[QUOTED PASSAGE start]

In the second round the Dolphins took defensive end Matt Roth, who failed as a starter last season.
In the third round they took linebacker Channing Crowder who had a stellar rookie season but whose production has not continued to climb off that hopeful rookie showing.
In the fourth round the Dolphins got cornerback Travis Daniels, who fell out of favor last season when he lost his starting job.
In the fifth they took offensive tackle Anthony Alabi who was waived this offseason. In the seventh round Miami took defensive tackle Kevin Vickerson, who could not stick with the team despite his size.
So what is the point? That the Dolphins, seemingly unlucky to have high picks in a year talent was down, were not the victims of bad luck at all. They were simply victims of bad drafting.
Compare Miami's haul to the New York Giants, who were drafting in the middle of every round except the first because they had given up that pick in the Eli Manning deal the year before.
In the second round the Giants got cornerback Corey Webster, who is a starter now. In the third round, four picks after Miami got Crowder, the Giants picked defensive tackle Justin Tuck. Tuck was unspectacular his first season and was injured in 2006, but he simply burst onto the scene last year, collecting 10 sacks and two forced fumbles. He also had two sacks and a forced fumble against New England in the Super Bowl. The Giants would like Michael Strahan to return for 2008, but if he doesn't, the team is confident Tuck will be an excellent replacement.
In round four the Giants drafted running back Brandon Jacobs. He's the 6-4, 265-pound plow horse who can also run like a thoroughbred, doing the 40 in 4.54. Jacobs was sparingly used his first two seasons because Tiki Barber was the starter. But when he was finally pressed into action last year he averaged 5 yards per carry while gaining 1,009 yards. Not bad considering his signing bonus as a fourth-round pick was about $300,000. Brown's guaranteed money was $19 million.
By the way, Pro Bowl running back Marion Barber was also picked in the fourth round and Pro Bowl running back Frank Gore was picked in the third round. But I digress.]
Anyway, the Giants didn't have a pick in Round 5 or 7. But their haul on a day they lacked a first, fifth and seventh rounder included a starting cornerback, a starting running back and a starting-caliber defensive end -- all outstanding players who played key roles New York's Super Bowl run.
The Dolphins plucked two starters whose careers are at a crossroads and each one came at a much higher price.
As we draw closer to this draft, I am hearing the same sort of complaints as the Dolphins made about the 2005 draft. I hear people complaining there is no clear-cut top pick, I hear people saying there is no Peyton Manning or Julius Peppers. Nonsense.
I ask you keep these facts in mind:
The Dolphins are NOT unlucky to have the first pick. They can pick the draft's best player if they identify the right guy.
The Dolphins would nonetheless LOVE to trade that first pick because there will be good players available later at a much lower cost and risk.
And, finally, the pressure is on Miami to finally stop making excuses.

[QUOTED PASSAGE end]
[DATA SEGMENT start]

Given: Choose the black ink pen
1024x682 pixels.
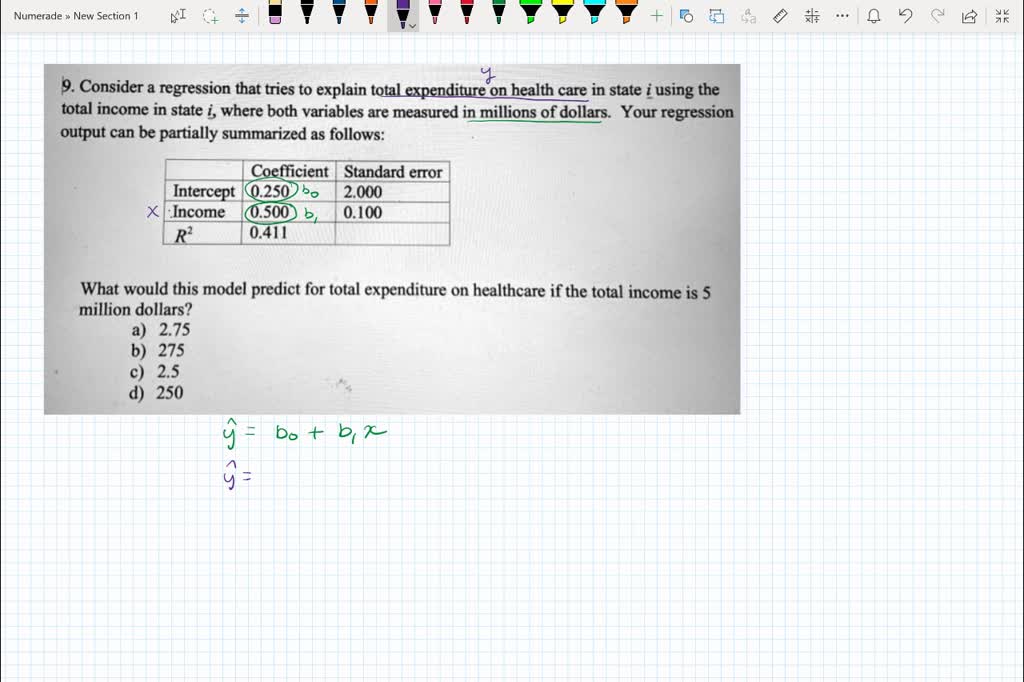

[DATA SEGMENT end]

» **GOAL OF THE EXERCISE**:
Answer these from the passage on the Dolphins' drafting.
(a) What position did Anthony Alabi play, and what happened to him this offseason?
(b) How many sacks did Justin Tuck collect last year?
(c) What was Brandon Jacobs's time in the 40?

» **THE REPLY**:
(a) Offensive tackle; he was waived.
(b) 10 sacks.
(c) 4.54.